Generation of human deciduous teeth dental pulp cell induced pluripotent stem cells (HDDPC-iPSCs). (a) Plasmid vectors used for reprogramming. The location of each primer is denoted above the construct. shRNA(shp53): short hairpin RNA for tumor protein 53 (p53); CAG, cytomegalovirus enhancer + chicken β-actin promoter; WPRE, woodchuck hepatitis virus posttranscriptional regulatory element; PA, poly(A) sites; EBNA-1, Epstein–Barr nuclear antigen 1. (b) Reprogramming protocol of HDDPCs. HDDPCs were plated (day −10) in the absence of a feeder layer and transfected (day −7) with three different plasmid vectors. Seven days after transfection, the emerging colonies were then reseeded onto mouse embryonic fibroblasts (MEFs) or STO cells (an immortalized line established from mouse Santos inbred mouse (SIM) embryonic fibroblasts resistant to 6-thioguanine and ouabain). This first passage of embryonic stem cell (ESC)-like colonies was designated as passage 1 (P1). Staining for alkaline phosphatase (ALP) activity was performed on P3, P10, P18, P20, and P26. NOD-Scid, nonobese diabetic-severe combined immunodeficient. (c, d) Determination of colony formation efficiency. Approximately 17 days after transfection, several foci were observed. The number of growing colonies appeared to be the same regardless of feeder type, but after P1, the number of ESC-like colonies seeded onto MEFs increased at least up to P5; however, the number of cells seeded onto STO cells did not (c).
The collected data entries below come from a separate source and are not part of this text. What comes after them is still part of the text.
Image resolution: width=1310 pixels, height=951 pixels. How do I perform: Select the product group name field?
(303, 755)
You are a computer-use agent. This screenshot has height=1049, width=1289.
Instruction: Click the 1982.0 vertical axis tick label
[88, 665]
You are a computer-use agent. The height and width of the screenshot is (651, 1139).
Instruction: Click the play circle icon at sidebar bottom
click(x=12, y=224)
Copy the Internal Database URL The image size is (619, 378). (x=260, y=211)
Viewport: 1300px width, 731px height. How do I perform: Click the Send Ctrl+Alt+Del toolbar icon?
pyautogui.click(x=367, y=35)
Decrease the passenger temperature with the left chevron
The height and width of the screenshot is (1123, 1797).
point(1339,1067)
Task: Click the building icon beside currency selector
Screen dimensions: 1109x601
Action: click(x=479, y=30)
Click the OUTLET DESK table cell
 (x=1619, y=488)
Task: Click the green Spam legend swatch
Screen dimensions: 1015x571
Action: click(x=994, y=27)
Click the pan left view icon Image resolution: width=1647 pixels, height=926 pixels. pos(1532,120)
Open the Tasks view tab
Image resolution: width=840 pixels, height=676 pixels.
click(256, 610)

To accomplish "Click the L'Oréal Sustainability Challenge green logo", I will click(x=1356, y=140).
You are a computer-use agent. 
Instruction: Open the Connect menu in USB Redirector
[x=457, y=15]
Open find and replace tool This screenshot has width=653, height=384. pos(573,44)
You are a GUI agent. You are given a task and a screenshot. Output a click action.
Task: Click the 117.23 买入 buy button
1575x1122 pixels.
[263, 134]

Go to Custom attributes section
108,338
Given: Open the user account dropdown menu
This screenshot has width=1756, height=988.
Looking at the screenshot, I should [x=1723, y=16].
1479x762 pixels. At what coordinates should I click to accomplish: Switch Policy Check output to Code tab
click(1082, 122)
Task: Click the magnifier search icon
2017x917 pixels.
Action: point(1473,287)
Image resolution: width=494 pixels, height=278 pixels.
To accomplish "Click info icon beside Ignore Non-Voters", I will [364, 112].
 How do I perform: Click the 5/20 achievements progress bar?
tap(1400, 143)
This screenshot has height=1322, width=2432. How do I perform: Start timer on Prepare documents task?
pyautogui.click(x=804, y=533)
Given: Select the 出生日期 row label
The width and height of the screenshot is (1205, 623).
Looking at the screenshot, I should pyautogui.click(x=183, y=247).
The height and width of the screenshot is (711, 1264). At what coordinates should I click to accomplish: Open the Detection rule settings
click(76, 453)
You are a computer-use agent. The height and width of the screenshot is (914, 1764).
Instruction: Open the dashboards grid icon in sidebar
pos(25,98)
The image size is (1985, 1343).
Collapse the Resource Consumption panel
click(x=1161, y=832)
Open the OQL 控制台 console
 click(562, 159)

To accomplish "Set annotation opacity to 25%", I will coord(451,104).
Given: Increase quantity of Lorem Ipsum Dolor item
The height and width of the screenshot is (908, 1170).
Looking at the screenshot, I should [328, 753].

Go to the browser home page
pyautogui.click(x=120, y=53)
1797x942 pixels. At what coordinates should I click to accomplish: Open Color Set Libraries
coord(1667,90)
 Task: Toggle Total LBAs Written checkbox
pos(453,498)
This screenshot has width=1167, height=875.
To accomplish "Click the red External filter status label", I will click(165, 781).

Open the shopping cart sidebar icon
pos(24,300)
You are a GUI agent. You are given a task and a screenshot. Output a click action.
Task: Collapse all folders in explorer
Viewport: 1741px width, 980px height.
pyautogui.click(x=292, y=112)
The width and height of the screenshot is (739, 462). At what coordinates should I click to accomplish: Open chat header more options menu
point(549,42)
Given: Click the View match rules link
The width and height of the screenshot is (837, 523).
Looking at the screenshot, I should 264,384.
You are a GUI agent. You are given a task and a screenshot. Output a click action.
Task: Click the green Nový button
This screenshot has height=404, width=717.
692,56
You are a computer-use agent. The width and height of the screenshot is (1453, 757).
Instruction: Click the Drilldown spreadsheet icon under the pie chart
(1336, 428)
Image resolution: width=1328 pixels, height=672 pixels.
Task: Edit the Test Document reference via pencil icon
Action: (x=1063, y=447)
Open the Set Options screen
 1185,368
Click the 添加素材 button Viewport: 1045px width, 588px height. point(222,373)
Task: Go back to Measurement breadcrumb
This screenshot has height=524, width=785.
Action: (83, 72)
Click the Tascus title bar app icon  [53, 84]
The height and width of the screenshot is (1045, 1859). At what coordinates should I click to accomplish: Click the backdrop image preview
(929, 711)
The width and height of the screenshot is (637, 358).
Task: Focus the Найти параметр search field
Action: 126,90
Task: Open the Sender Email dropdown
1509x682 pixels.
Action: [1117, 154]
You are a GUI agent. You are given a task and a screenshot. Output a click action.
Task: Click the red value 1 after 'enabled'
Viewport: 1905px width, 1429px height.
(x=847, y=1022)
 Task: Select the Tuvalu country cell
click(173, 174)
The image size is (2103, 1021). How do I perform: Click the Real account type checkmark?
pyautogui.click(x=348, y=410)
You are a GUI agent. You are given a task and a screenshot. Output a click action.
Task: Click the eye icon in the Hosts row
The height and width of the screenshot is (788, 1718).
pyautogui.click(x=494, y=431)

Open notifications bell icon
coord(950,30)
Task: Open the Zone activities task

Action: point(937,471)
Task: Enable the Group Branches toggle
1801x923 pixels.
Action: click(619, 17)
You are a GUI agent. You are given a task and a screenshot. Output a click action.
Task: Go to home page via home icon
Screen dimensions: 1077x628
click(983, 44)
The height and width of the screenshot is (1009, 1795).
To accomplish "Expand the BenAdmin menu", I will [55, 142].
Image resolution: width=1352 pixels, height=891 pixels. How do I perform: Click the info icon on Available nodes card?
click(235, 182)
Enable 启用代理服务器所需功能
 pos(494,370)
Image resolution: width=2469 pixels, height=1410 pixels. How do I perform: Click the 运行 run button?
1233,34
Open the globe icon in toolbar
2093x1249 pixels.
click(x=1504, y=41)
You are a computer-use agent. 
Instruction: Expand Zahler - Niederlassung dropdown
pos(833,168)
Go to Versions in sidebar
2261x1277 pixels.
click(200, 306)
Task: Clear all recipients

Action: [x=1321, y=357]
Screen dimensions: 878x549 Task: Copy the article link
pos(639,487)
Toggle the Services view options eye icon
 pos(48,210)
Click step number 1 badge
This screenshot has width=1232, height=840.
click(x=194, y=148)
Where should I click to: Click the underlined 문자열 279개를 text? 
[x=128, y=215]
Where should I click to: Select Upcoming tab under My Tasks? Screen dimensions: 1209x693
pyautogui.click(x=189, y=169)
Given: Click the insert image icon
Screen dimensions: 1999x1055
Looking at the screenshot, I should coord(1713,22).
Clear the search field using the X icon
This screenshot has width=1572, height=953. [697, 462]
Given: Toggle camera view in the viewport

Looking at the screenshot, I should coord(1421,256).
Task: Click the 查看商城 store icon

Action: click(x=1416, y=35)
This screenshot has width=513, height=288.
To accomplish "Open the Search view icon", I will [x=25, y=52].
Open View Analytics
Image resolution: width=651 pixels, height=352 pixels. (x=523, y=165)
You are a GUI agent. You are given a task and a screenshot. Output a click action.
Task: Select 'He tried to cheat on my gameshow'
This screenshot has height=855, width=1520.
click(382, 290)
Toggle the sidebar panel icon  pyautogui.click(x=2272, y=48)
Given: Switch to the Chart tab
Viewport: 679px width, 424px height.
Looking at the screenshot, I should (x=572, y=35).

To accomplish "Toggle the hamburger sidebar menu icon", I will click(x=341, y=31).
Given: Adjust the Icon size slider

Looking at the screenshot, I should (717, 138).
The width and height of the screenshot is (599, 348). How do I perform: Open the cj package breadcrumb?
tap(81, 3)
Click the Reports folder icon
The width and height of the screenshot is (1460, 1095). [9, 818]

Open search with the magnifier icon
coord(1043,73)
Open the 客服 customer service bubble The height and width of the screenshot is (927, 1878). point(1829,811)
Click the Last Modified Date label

In contrast, the number of growing colonies appeared to be the same between those continuously grown on MEFs and those grown on MEFs and then grown on STO cells at P10 (d). (e, f) HDDPCs before (e) and after (f) transfection. When enhanced green fluorescent protein (EGFP)-derived fluorescence was inspected 1 day after transfection, more than 70% of the cells were successfully transfected, as shown in (f). Bars: 50 µm.